GOAL OF THE EXERCISE:
Resume the article on asthma as a risk factor for obstructive sleep apnea, continuing after its final sentence.

SUPPLIED PASSAGE:
Researchers have identified a potential new risk factor for obstructive sleep apnea: asthma.
Using data from the Wisconsin sleep cohort study, which has been following approximately 1,500 people since 1988, researchers at the University of Wisconsin found that patients who had asthma were 1.70 times (95%) more likely to develop sleep apnea after eight years.
It is the first longitudinal study to suggest a causal relationship between asthma and sleep apnea diagnosed in laboratory-based sleep studies. The study was presented May 19 at the American Thoracic Society meeting in Philadelphia.
The connection between asthma and obstructive sleep apnea (OSA) was even stronger among participants who developed asthma as children. Childhood-onset asthma was associated with 2.34 times (95%) the likelihood of developing sleep apnea.
The researchers also found that the duration of asthma affected the chances of developing sleep apnea. For every five-year increase in asthma duration, the chances of developing OSA after eight years increased by 10%. Participants in the Wisconsin sleep cohort, who are all between the ages of 30 and 60 in 1988, complete in-laboratory polysomnography, clinical assessments, and health history questionnaires every four years.

GIVEN DATA:
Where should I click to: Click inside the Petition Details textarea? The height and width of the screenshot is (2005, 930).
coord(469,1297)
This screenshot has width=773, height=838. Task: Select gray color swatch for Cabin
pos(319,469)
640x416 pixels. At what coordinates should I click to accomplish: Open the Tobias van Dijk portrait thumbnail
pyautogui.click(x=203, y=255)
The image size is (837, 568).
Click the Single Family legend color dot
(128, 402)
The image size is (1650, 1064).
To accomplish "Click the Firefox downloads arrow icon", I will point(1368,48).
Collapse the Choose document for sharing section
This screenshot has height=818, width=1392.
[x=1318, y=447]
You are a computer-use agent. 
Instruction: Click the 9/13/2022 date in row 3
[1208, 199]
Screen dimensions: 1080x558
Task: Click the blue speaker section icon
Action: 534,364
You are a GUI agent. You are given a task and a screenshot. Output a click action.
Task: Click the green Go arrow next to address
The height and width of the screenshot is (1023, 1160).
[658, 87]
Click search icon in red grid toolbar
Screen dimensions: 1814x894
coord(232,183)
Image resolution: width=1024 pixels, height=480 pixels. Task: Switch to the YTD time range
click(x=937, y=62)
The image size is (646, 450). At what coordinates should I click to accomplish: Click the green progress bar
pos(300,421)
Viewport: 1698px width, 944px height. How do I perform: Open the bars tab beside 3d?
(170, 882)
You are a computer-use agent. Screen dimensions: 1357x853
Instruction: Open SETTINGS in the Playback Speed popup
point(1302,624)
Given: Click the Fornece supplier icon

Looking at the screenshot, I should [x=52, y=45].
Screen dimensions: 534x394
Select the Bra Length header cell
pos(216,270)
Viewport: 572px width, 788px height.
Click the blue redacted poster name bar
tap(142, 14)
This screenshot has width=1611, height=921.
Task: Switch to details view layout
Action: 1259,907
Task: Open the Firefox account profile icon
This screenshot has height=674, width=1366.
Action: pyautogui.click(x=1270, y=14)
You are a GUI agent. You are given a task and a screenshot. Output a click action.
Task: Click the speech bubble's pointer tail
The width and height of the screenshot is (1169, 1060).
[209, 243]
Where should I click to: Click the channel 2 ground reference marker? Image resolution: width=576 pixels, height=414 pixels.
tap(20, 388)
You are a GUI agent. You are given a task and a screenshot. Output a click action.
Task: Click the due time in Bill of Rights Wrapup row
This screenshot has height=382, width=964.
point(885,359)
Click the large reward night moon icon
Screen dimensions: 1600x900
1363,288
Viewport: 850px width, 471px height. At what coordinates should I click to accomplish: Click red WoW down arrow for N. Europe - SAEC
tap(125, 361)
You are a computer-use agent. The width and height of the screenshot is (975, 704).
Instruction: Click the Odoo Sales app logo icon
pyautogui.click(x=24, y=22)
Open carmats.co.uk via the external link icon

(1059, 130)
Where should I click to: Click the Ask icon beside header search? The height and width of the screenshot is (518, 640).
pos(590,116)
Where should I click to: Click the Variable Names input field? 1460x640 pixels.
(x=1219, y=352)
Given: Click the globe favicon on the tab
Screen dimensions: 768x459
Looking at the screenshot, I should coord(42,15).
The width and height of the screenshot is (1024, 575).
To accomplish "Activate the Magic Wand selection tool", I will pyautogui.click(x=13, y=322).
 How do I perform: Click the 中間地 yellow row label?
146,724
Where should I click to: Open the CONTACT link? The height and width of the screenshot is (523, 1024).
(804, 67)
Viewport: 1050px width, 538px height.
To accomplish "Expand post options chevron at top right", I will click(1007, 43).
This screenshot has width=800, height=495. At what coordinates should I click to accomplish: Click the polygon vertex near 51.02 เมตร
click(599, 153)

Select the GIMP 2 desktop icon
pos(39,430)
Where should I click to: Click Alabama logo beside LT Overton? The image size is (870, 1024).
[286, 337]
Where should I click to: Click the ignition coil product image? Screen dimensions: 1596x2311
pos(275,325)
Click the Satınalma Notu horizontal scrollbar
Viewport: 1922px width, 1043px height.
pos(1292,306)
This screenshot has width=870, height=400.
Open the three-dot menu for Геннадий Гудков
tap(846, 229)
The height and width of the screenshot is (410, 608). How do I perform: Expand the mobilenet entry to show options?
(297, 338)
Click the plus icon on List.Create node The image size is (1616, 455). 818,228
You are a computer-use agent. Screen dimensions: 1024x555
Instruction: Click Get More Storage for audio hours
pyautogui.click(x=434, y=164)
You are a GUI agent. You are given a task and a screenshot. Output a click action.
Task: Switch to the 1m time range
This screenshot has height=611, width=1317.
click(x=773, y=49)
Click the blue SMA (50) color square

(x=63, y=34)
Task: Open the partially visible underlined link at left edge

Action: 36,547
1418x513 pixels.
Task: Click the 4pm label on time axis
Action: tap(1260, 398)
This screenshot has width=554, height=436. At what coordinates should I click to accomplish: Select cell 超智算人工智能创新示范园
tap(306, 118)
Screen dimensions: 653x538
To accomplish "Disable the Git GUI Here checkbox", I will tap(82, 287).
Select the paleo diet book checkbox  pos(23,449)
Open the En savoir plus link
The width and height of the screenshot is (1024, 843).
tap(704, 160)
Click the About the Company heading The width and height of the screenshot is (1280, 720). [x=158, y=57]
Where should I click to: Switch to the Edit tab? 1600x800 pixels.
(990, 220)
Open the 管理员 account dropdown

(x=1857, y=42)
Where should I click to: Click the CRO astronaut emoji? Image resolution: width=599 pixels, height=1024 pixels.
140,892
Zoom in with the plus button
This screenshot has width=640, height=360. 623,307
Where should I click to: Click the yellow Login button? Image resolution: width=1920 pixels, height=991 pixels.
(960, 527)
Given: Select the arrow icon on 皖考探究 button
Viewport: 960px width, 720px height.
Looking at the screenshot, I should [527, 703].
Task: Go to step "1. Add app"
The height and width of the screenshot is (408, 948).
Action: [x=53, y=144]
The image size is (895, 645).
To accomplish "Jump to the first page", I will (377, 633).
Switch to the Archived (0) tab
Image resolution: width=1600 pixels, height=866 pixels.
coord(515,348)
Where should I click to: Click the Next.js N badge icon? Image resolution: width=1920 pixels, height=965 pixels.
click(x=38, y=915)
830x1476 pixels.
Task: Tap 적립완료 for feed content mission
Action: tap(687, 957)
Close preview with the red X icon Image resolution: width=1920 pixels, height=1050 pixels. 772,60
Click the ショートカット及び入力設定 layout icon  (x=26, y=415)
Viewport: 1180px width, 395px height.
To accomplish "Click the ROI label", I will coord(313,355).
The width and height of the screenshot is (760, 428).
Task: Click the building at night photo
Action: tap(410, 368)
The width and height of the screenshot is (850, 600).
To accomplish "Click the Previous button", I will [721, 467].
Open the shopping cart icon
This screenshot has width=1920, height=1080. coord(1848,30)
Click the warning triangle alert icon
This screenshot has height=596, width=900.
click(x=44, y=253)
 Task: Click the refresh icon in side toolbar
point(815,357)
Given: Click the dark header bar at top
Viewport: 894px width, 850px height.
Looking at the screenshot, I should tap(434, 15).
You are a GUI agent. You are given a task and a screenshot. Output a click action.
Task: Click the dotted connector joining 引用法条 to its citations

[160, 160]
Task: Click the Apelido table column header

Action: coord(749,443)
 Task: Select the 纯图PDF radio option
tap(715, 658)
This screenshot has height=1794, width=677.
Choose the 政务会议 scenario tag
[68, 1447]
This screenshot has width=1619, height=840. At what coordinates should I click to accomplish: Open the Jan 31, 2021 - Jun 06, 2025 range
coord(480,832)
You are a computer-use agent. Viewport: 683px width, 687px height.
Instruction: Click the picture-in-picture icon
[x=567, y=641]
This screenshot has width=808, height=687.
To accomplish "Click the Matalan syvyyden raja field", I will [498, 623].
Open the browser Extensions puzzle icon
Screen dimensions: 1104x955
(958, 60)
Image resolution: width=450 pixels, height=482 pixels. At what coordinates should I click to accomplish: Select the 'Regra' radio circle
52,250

TASK ANSWER:
For the asthma-OSA study, the researchers focused on 773 cohort enrollees who did not have OSA when they joined the study and then determined whether their sleep apnea status had changed after eight years.
During the eight-year follow-up period, 45 subjects developed asthma, and they were 48% more likely to develop new-onset sleep apnea. However, because the sample size was small, the increase lacked statistical significance and falls short of establishing causality between asthma and sleep apnea.